Das erste ist und daran zu erinnern: wir sind die Mehrheit. Und ich glaube wir können uns alle darauf einigen, dass das, was seit Oktober 2023 vor unsere Augen quasi im Live-Stream geschieht nicht diskutabel ist. Und wenn unsere Regierungen nicht aktiv werden, dann müssen wir es tun! Gemeinsam. Sofort. Ohne Ausrede.
Viele kleine Schritte ergeben einen Marsch
Wichtig ist zu verstehen, wie relevant unsere kleinen Schritte sein können. Denn all die kleinen Schritte ergeben gemeinsam einen großen Marsch. Ich habe hier eine – sicherlich nicht komplette – Liste mit Impulsen und Schritten, die du jetzt direkt gehen kannst.
dabei ist mir wichtig: Es geht nicht darum alles zu tun – was atürlich wünschenswert wäre. Sondern erstmal das, was für dich heute umsetzbar ist. Denn sobald wir aktiv werden, kommen wir auch aus unserem Ohnmachtsgefühl. Und damit kommen wir zurück in unsere Macht.
Boykott und Konsumverhalten:
- Teilnahme an der BDS-Bewegung (Boycott, Divestment, Sanctions), die wirtschaftlichen Druck auf Israel und beteiligte Unternehmen ausübt.
- Download der No Thanks App, welche Produkte aus Israel am Strichcode erkennt. Und dann dementsprechend shoppen. Denn wer braucht hierzulande schon Kartoffeln aus Israel, wenn wir unsere eigenen haben.
- Verzicht auf Produkte und Dienstleistungen von Unternehmen, die direkt oder indirekt von der Besatzung profitieren. Keine Airbnb oder Booking.com Buchungen mehr, kein Tanken bei BP, nicht mehr bei Amazon bestellen oder streamen.
- Beim Arbeitgeber checken mit welchen israelischen Produkten evtl. gearbeitet wird und Alternativen aufzeigen.
Sichtbare Solidarität zeigen:
- Tragen des Palästinensertuchs (Keffiyeh) als politisches Statement.

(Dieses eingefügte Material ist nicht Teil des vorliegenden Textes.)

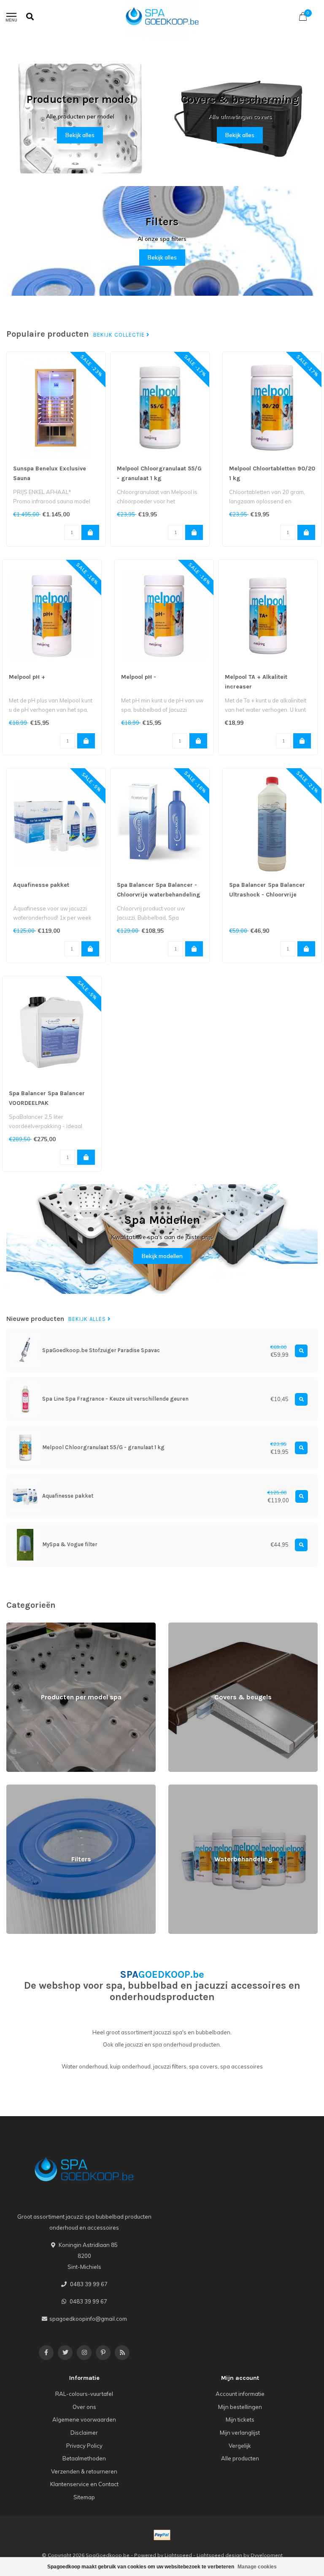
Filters (14, 1788)
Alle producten (240, 2458)
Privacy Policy (84, 2445)
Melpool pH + (27, 676)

- Teilnahme an Demonstrationen, Mahnwachen und lokalen Solidaritätsaktionen.
- Palästina-Fahne am Balkon oder im Fenster hängen haben.
Digitale und mediale Präsenz:
- Nutzung sozialer Medien zur Aufklärung und Sichtbarmachung von Berichten, Analysen und Augenzeugenberichten.
- Folgen von Accounts die pro-palästinensisch sind. Zum einen für mehr Sichtbarkeit dieser Accounts und zum Anderen, um eine andere Perspektive auf die Ereignisse zu bekommen. das können zum Beispiel Voices for Palestine Lets talk Palestine oder andere sein
- Teilen von Informationen aus verlässlichen Quellen wie Al Jazeera, Middle East Eye oder UN-Berichten.
- Teilen von Informationen mit Freunden und Familie über Whatsapp oder Telegram. Viele Menschen verlassen sich nur auf die Tagesschau und die in Deutschland recht dünne Berichterstattung.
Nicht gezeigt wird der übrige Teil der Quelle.